Segment Start: PROVIDED MATERIAL

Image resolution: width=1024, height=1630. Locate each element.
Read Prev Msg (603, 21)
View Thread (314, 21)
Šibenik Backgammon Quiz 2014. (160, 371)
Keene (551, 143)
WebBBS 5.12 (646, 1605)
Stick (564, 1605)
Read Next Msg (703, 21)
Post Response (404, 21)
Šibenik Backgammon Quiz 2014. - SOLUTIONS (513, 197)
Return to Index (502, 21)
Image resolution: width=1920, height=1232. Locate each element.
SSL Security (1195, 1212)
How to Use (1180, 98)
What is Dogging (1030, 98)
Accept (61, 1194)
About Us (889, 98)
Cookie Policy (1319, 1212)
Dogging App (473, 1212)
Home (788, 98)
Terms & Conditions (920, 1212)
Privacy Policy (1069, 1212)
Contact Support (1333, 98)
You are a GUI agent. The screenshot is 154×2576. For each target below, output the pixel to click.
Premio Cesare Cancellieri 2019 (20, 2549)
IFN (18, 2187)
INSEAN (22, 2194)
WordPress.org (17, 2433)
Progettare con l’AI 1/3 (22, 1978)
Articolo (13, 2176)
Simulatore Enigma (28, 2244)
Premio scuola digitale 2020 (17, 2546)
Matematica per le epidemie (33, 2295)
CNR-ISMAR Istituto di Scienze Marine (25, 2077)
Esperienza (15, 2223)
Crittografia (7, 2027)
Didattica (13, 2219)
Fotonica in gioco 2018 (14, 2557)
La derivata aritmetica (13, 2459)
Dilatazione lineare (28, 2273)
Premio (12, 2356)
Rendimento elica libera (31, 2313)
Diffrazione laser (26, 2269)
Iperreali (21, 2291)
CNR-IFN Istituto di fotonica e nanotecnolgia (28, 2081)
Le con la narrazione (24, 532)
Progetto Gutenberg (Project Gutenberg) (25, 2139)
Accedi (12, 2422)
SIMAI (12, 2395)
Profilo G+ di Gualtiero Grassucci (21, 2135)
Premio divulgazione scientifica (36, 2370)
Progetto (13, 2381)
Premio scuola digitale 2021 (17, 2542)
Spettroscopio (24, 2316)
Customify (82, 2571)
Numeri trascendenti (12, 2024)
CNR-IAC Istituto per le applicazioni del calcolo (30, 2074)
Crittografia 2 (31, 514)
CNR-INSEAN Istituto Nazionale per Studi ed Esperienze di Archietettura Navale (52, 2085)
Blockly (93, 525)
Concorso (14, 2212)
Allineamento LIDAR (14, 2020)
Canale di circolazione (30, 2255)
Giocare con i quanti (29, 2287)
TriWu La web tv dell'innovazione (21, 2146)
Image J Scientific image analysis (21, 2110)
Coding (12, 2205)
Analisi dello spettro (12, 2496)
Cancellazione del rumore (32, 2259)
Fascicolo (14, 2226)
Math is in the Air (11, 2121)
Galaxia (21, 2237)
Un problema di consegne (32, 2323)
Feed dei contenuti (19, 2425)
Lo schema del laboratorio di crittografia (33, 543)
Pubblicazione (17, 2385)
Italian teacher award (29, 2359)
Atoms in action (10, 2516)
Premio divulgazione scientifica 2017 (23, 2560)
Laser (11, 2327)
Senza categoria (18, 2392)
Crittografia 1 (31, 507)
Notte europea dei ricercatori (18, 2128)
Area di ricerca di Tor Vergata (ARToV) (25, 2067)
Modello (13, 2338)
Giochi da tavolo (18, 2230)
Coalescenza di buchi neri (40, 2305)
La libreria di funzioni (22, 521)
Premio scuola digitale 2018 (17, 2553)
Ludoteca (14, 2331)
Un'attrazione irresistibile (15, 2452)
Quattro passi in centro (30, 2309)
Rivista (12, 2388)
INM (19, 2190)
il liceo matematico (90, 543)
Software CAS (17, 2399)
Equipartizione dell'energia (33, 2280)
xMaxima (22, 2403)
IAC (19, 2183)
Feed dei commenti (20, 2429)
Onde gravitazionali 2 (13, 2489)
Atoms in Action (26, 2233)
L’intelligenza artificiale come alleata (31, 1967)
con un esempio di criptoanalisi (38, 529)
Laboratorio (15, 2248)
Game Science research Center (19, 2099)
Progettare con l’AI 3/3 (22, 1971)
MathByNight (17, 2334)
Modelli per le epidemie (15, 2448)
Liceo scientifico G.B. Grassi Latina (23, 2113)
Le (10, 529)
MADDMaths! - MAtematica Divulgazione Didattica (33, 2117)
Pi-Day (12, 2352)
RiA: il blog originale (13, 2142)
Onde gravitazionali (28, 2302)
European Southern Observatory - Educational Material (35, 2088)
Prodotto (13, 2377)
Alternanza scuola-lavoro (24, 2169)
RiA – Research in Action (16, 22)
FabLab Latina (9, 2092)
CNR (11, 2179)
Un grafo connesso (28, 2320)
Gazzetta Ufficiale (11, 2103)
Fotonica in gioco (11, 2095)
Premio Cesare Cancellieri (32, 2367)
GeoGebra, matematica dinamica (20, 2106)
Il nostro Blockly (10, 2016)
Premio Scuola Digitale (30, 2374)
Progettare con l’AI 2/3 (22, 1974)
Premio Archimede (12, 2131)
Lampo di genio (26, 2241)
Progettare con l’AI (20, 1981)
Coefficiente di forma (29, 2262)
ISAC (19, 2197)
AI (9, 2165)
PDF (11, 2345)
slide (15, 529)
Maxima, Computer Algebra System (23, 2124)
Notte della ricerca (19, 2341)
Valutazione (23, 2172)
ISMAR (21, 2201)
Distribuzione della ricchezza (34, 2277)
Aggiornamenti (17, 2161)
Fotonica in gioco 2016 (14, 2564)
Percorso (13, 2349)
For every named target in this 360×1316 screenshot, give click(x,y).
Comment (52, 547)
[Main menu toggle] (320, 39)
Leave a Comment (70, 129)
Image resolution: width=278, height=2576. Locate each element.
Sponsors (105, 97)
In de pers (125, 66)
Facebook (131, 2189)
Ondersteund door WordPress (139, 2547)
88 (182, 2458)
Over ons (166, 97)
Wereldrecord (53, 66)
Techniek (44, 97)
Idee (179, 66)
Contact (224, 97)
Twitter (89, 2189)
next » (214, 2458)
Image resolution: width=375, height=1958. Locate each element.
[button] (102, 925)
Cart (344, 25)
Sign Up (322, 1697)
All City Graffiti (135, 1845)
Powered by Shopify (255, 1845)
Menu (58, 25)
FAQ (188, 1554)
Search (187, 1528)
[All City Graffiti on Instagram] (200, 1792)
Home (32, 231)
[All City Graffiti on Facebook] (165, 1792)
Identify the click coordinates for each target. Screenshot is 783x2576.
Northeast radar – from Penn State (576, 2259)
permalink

Segment End: PROVIDED MATERIAL

WHAT IS REQUIRED => Extract from the records above the lines from the one containing "Rendimento elica libera (31, 2313)" to the one containing "Feed dei contenuti (19, 2425)", both lines included, exactly as they appear and with nothing else.

FINISHED EXERCISE =>
Rendimento elica libera (31, 2313)
Diffrazione laser (26, 2269)
Iperreali (21, 2291)
CNR-IFN Istituto di fotonica e nanotecnolgia (28, 2081)
Le con la narrazione (24, 532)
Progetto Gutenberg (Project Gutenberg) (25, 2139)
Accedi (12, 2422)
SIMAI (12, 2395)
Profilo G+ di Gualtiero Grassucci (21, 2135)
Premio divulgazione scientifica (36, 2370)
Progetto (13, 2381)
Premio scuola digitale 2021 (17, 2542)
Spettroscopio (24, 2316)
Customify (82, 2571)
Numeri trascendenti (12, 2024)
CNR-IAC Istituto per le applicazioni del calcolo (30, 2074)
Crittografia 2 (31, 514)
CNR-INSEAN Istituto Nazionale per Studi ed Esperienze di Archietettura Navale (52, 2085)
Blockly (93, 525)
Concorso (14, 2212)
Allineamento LIDAR (14, 2020)
Canale di circolazione (30, 2255)
Giocare con i quanti (29, 2287)
TriWu La web tv dell'innovazione (21, 2146)
Image J Scientific image analysis (21, 2110)
Coding (12, 2205)
Analisi dello spettro (12, 2496)
Cancellazione del rumore (32, 2259)
Fascicolo (14, 2226)
Math is in the Air (11, 2121)
Galaxia (21, 2237)
Un problema di consegne (32, 2323)
Feed dei contenuti (19, 2425)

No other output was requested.